From the entries below, pull out each line where "cookies" appears.

++++ INPUT RECORDS ++++

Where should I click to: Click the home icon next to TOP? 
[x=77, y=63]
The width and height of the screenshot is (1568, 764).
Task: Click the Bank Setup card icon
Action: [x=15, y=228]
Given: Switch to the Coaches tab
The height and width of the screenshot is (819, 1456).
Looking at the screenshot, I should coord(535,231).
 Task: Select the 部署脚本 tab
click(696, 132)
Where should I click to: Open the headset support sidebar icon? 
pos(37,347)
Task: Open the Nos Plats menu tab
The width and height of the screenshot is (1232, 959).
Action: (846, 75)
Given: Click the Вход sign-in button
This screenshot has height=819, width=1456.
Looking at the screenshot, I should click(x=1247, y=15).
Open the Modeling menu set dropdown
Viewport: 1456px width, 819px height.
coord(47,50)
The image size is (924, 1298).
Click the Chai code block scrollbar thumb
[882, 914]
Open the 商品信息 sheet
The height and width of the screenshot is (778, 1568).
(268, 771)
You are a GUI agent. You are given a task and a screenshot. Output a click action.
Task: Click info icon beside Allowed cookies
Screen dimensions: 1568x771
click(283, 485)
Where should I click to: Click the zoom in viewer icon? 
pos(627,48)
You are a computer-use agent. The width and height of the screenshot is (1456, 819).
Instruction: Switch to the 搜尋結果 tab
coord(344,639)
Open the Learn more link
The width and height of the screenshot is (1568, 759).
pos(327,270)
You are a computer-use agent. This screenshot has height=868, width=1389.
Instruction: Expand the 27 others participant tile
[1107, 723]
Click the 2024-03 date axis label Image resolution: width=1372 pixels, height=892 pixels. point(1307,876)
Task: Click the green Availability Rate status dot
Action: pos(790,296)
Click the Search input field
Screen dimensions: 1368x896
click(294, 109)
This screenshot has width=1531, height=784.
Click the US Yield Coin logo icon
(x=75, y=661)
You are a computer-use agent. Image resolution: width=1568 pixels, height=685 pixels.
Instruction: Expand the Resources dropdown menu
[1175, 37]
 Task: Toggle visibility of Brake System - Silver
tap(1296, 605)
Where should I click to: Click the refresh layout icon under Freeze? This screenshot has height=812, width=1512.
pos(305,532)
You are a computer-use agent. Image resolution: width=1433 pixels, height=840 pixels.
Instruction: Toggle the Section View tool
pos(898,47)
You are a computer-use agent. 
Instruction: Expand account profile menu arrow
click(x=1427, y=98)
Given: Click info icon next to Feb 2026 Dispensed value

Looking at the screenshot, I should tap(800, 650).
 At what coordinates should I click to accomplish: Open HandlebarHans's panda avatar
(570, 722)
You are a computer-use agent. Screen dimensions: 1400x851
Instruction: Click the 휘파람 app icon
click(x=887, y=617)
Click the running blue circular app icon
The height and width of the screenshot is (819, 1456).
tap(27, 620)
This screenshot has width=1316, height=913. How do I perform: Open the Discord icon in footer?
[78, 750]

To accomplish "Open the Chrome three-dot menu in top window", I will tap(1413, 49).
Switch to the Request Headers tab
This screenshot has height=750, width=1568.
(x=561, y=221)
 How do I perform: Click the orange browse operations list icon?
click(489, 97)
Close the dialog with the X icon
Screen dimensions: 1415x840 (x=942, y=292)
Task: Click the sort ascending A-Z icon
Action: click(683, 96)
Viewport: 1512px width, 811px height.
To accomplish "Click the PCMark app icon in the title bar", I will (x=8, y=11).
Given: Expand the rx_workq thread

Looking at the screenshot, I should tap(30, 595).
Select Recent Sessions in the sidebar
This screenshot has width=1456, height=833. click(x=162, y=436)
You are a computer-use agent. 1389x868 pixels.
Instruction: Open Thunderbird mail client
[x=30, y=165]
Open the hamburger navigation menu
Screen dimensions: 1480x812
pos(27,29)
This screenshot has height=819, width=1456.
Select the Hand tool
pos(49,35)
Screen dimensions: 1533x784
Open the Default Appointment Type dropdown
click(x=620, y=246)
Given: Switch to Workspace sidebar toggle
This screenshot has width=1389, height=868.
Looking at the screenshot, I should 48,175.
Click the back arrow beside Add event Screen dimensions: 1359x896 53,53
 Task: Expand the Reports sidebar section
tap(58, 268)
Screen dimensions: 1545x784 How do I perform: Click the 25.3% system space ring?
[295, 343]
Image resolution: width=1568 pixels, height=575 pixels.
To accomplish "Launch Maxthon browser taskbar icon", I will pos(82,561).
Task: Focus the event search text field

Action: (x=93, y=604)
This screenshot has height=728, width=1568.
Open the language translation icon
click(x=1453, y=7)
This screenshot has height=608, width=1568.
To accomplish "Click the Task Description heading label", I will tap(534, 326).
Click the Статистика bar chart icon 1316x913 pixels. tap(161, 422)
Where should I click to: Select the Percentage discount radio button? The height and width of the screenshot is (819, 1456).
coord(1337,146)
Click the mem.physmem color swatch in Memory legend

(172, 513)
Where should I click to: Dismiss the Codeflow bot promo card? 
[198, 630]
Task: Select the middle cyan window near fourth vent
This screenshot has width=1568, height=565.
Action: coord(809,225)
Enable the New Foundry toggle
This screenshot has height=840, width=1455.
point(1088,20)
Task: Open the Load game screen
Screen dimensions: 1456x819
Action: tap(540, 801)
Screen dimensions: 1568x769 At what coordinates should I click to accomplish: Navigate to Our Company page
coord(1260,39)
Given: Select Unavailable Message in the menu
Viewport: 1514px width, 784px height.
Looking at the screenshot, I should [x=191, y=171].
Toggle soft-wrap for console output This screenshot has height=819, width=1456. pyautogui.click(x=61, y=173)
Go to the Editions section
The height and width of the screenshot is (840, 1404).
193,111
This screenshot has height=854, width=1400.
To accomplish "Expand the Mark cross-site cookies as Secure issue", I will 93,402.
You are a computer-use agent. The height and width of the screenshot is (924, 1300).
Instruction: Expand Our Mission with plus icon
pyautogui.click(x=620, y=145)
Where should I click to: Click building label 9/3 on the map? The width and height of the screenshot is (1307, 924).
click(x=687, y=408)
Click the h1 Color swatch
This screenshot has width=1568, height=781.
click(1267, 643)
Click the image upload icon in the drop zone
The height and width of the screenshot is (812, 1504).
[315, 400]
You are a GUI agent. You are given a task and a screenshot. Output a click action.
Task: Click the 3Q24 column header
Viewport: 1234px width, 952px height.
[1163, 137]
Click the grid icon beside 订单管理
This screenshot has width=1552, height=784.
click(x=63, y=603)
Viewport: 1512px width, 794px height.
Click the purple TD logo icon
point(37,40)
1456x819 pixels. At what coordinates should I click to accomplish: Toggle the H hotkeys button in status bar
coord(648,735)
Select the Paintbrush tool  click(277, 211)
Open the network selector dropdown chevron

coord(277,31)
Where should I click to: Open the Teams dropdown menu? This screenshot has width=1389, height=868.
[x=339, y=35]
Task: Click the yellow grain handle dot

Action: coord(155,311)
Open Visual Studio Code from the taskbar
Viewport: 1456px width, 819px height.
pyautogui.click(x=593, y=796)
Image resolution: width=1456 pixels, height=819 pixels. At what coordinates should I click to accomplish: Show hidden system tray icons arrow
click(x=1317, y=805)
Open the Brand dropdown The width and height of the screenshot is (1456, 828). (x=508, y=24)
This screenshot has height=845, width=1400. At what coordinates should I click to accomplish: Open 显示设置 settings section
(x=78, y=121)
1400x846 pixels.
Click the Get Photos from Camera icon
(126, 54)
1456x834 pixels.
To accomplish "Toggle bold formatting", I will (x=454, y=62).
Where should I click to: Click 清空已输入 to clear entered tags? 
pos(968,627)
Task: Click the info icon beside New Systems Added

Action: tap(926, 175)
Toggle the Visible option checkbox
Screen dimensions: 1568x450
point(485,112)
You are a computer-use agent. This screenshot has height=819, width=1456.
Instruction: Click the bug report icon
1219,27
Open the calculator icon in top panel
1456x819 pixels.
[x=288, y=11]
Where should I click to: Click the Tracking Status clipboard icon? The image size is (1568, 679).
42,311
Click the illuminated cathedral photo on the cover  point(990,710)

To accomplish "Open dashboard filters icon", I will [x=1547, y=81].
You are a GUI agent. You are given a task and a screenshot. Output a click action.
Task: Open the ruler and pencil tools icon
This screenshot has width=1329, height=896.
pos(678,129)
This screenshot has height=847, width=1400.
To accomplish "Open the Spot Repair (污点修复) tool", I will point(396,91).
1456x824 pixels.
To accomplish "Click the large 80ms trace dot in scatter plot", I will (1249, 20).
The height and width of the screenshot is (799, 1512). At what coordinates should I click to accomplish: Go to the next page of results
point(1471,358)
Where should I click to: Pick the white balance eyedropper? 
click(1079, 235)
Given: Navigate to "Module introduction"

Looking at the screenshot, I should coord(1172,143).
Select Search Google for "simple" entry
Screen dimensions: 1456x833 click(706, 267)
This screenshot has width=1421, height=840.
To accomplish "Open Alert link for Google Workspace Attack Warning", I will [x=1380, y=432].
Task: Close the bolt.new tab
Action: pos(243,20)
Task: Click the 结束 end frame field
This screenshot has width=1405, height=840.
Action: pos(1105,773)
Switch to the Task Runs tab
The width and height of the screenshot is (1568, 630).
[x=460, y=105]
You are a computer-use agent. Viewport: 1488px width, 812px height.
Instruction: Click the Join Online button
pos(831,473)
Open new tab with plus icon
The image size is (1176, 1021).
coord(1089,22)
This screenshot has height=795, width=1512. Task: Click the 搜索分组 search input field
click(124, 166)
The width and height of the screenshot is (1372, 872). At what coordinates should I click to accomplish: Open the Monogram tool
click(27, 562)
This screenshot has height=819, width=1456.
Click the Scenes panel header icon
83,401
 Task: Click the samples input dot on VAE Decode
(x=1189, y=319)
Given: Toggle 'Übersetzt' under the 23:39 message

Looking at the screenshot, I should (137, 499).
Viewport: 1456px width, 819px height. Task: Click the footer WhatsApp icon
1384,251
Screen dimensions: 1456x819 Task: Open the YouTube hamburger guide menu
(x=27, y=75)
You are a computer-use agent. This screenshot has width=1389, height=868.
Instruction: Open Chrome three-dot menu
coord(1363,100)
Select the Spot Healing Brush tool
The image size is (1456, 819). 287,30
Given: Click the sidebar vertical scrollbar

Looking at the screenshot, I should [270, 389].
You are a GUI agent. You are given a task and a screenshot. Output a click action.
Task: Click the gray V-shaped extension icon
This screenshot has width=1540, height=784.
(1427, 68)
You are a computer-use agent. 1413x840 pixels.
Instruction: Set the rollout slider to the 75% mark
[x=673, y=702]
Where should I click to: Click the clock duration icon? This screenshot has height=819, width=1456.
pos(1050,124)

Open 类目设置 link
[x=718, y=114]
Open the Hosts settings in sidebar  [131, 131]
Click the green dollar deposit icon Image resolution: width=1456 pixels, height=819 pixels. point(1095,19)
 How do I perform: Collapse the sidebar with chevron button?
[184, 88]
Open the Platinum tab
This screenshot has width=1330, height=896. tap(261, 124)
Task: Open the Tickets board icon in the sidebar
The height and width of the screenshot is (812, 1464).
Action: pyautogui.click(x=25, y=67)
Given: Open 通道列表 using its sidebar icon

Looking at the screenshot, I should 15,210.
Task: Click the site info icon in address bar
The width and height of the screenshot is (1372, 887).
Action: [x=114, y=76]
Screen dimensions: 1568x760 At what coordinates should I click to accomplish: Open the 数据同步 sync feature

++++

WRITTEN ANSWER:
Task: Click info icon beside Allowed cookies
To accomplish "Expand the Mark cross-site cookies as Secure issue", I will 93,402.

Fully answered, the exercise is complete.